EXERCISE DIRECTIONS — For every line in the records below that holds "Privacy", make a copy.

Items listed in a dataset —
# # # # # # #

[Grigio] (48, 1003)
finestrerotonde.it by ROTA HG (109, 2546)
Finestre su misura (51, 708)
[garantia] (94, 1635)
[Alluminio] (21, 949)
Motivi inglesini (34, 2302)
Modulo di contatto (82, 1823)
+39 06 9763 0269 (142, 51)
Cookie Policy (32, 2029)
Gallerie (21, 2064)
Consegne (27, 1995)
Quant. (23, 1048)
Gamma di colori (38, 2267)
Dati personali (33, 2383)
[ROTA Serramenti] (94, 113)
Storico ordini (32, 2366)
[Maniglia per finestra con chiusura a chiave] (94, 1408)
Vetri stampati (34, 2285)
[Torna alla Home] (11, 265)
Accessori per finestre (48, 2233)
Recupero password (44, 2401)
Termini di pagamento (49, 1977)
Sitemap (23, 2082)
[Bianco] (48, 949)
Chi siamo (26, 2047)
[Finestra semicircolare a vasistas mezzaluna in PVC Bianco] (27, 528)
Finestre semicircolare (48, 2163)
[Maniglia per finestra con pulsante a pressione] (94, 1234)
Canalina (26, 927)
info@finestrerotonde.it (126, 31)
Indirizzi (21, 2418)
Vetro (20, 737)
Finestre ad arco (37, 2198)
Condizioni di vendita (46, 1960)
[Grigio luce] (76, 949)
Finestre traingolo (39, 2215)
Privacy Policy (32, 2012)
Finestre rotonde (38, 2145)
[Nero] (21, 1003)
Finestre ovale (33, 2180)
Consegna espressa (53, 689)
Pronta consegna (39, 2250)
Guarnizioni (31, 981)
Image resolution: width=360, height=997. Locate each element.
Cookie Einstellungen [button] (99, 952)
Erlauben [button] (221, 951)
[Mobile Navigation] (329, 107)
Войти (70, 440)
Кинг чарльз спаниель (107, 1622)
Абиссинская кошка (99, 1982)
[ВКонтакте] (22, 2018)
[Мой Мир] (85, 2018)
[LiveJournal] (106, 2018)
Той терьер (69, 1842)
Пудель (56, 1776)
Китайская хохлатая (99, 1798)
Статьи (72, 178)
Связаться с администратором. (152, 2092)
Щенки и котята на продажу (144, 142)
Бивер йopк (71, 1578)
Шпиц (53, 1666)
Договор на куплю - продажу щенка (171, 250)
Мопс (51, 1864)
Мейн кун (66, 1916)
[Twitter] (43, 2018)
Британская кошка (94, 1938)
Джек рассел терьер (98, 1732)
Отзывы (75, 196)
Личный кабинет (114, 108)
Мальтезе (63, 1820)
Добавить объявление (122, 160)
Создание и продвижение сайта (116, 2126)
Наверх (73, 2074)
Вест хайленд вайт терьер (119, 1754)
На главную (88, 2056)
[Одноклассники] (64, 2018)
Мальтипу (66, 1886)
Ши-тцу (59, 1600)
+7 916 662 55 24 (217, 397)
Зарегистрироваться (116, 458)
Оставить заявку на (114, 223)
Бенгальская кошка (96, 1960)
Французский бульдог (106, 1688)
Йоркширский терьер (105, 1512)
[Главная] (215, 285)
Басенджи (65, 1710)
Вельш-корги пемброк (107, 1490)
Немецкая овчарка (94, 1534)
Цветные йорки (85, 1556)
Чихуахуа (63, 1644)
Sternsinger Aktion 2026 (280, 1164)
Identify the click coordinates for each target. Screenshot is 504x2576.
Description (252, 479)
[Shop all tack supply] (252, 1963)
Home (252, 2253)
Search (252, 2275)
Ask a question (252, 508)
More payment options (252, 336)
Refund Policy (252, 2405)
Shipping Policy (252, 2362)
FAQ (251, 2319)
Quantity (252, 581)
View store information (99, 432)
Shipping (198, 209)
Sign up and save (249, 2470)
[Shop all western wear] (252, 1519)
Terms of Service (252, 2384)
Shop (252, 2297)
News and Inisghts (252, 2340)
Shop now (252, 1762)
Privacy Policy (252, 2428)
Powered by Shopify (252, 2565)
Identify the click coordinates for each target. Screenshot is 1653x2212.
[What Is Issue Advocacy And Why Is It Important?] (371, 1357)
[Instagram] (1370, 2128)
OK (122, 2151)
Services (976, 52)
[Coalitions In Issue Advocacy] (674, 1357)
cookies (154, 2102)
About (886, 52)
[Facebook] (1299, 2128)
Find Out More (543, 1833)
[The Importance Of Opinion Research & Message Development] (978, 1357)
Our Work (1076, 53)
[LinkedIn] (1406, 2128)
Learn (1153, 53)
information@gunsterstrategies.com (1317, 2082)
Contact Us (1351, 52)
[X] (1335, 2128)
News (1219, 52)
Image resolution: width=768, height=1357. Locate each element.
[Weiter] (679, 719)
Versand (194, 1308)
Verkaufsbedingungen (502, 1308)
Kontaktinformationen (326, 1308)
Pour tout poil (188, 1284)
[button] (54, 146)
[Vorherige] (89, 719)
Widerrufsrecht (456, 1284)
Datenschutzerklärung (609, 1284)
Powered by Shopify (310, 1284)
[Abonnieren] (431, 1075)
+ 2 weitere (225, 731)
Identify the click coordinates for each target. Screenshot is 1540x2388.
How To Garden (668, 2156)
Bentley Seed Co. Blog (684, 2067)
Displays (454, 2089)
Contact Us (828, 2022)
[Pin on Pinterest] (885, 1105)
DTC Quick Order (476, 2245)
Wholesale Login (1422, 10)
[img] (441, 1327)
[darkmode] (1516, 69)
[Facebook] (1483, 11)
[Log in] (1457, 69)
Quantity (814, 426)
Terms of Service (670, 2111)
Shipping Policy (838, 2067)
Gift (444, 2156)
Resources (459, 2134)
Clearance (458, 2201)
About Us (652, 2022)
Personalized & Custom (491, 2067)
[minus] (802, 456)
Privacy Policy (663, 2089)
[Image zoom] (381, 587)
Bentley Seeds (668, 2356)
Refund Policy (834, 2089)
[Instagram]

# # # # # # #

TASK RESULT —
Privacy Policy (32, 2012)
Privacy Policy (252, 2428)
Privacy Policy (663, 2089)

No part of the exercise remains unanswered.